Something Wicked This Way Comes by Ray Bradbury.

Halloween is just a few days away! I don’t have much time left to share fabulous spooky stories with you! This one is something of a classic, though if you’re anything like me you have only been exposed to the movie version, starring Jonathan Price and some other non-Jonathan Price people. Oh, and Pam Grier. Pam Grier is in it!

Well, the movie is fantastic and is a staple of my Halloween viewing schedule. But recently I began reading Ray Bradbury’s short stories, as beautifully written as they are at times bizarre. Something Wicked This Way Comes was written in 1962 and takes on all the styles Bradbury does best: eliciting the feelings of childhood with eerie accuracy; taking on themes of darkness and creepy things; and talking about the autumn.
══════════
Request: List every person named in the passage above about Something Wicked This Way Comes.
══════════
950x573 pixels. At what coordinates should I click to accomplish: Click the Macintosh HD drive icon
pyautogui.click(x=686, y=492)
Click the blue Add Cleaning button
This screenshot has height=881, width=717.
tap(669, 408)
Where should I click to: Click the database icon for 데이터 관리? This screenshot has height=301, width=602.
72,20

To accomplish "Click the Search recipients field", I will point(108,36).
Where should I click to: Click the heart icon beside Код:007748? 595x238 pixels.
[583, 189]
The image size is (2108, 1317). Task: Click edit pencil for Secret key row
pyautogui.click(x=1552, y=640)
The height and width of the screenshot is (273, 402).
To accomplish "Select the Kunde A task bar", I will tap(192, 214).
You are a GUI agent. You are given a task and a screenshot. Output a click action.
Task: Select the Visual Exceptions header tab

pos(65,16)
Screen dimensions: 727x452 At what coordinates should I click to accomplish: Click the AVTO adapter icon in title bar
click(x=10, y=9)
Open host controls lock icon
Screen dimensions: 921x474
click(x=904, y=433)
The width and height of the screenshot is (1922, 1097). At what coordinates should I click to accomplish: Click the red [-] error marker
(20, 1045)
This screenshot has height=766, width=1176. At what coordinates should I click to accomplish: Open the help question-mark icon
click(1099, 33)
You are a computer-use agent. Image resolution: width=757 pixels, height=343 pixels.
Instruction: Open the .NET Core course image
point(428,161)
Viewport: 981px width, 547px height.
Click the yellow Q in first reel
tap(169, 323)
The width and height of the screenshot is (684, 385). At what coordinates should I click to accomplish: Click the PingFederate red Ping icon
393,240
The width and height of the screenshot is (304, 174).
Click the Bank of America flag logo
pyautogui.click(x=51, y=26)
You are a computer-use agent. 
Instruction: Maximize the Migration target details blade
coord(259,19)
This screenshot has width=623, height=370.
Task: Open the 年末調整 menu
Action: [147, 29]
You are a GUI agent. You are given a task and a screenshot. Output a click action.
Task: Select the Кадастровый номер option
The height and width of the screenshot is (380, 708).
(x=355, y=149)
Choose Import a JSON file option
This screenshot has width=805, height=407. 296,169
══════════
Full response: Ray Bradbury, Jonathan Price, Pam Grier